Lo cierto es que a mí, como música amateur que soy, no es la definición de la RAE, ni el afán de influir sobre la audiencia, ni, por supuesto, querer sublimar mis instintos sexuales, lo que me motiva a escuchar o hacer música. Lo que hace que la música tenga ese enorme atractivo, para mí, es la posibilidad de expresar una idea o un sentimiento, de manera coordinada con los otros miembros del grupo, que desean expresar lo mismo que yo.
Tocar un instrumento aporta muchas satisfacciones. Pero también es duro: requiere sacrificios, tales como programar y respetar las sesiones de estudio, invertir dinero en la compra y mantenimiento de tu instrumento, pagar el local de ensayo y montar y desmontar cada vez que tienes que dar algún concierto. La cosa se complica si tu instrumento es enorme, no cabe en el coche, y pesa el doble que tú. Sí, amigos míos, mi instrumento es una batería acústica que está compuesta por dos bombos, cinco timbales, una caja, más de media docena de pesados platos y los correspondientes soportes para todo esto, junto con la silla, porque hay que tocar sentada. Raramente me ayudan a subir y bajar los tambores por las escaleras, transportarlos de un lugar a otro, o montarlos y desmontarlos. Quiero pensar que es porque saben que soy muy pro-igualdad. Pero esto es fantástico para mí, porque hago ejercicio sin necesidad de pesas ni aparatos de gimnasio. Y, además, como soy la que más ruido hace, a los otros componentes del grupo no les queda más remedio que hacerme caso.

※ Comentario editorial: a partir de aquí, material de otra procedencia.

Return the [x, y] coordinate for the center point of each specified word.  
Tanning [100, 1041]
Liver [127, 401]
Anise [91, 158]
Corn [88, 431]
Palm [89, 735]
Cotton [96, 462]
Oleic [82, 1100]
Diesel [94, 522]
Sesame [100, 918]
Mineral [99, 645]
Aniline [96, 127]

Mi consejo es que aprendáis a tocar un instrumento: favorece la concentración, las relaciones sociales, reduce el estrés y es una manera productiva de pasar el tiempo libre. Por otra parte, si soy sincera, no os aconsejo compraros un instrumento más grande que vosotros (como hice yo). Pero, si soy más sincera todavía… ¡sí que os lo aconsejo! La batería es genial, debe de ser de los pocos instrumentos que no se estropea por aporrearlo constantemente y su dinámica puede ser comprendida fácilmente a pocas matemáticas y quebrados que uno sepa. Sólo me queda comentar que si alguno tiene curiosidad por conocer qué se siente al tocar la batería, estaré encantada de dejaros probar. Ya sabéis dónde encontrarme.